To do:
List every line of the material below that contains the word "field".

Data records:

-- START --

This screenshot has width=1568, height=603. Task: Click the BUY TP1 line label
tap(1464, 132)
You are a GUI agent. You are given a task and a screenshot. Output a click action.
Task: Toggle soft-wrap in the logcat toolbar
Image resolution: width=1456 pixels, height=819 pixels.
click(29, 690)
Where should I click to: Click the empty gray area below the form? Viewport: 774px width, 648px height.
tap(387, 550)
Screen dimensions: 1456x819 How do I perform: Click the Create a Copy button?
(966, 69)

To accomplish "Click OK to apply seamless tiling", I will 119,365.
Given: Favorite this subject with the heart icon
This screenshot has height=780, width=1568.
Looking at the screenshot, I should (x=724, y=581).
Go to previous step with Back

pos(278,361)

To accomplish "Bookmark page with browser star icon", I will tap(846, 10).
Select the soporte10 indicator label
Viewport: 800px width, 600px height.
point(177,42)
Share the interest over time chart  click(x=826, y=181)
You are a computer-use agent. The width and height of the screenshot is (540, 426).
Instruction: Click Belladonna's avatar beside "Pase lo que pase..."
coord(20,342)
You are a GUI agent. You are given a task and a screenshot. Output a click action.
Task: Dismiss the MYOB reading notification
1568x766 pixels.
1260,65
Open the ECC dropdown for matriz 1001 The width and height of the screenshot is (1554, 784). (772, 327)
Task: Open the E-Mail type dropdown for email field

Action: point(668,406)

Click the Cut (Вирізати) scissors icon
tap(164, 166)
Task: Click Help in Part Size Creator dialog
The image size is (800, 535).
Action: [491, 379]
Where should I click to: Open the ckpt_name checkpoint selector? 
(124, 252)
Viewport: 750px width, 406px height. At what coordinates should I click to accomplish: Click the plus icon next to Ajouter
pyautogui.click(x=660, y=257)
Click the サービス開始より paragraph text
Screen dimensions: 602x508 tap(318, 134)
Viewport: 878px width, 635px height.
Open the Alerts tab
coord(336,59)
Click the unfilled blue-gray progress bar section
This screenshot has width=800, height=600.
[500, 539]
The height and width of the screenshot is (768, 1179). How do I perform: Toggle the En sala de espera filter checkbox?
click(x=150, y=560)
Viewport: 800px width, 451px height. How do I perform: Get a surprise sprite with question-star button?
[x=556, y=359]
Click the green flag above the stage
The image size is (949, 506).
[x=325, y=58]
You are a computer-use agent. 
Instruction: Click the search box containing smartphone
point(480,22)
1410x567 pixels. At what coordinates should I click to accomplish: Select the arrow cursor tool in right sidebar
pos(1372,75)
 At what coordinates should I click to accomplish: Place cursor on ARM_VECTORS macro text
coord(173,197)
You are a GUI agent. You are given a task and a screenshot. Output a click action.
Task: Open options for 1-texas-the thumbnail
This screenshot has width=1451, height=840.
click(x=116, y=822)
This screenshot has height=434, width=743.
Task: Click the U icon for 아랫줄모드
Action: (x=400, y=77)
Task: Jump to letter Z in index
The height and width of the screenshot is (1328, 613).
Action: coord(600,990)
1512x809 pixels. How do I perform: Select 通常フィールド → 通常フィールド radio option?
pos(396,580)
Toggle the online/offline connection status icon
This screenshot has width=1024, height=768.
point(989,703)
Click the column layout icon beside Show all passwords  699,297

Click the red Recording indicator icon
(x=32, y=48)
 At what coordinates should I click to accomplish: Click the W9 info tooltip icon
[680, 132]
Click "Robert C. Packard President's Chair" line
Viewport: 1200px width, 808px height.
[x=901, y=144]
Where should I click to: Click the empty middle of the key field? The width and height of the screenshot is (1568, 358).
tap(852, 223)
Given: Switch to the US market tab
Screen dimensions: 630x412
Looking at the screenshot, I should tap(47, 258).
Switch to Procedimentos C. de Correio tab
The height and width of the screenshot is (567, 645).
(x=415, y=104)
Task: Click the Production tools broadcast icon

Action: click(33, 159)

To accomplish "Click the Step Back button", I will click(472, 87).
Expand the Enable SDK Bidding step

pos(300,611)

-- END --

Problem solution:
Task: Open the E-Mail type dropdown for email field
Where should I click to: Click the empty middle of the key field? The width and height of the screenshot is (1568, 358).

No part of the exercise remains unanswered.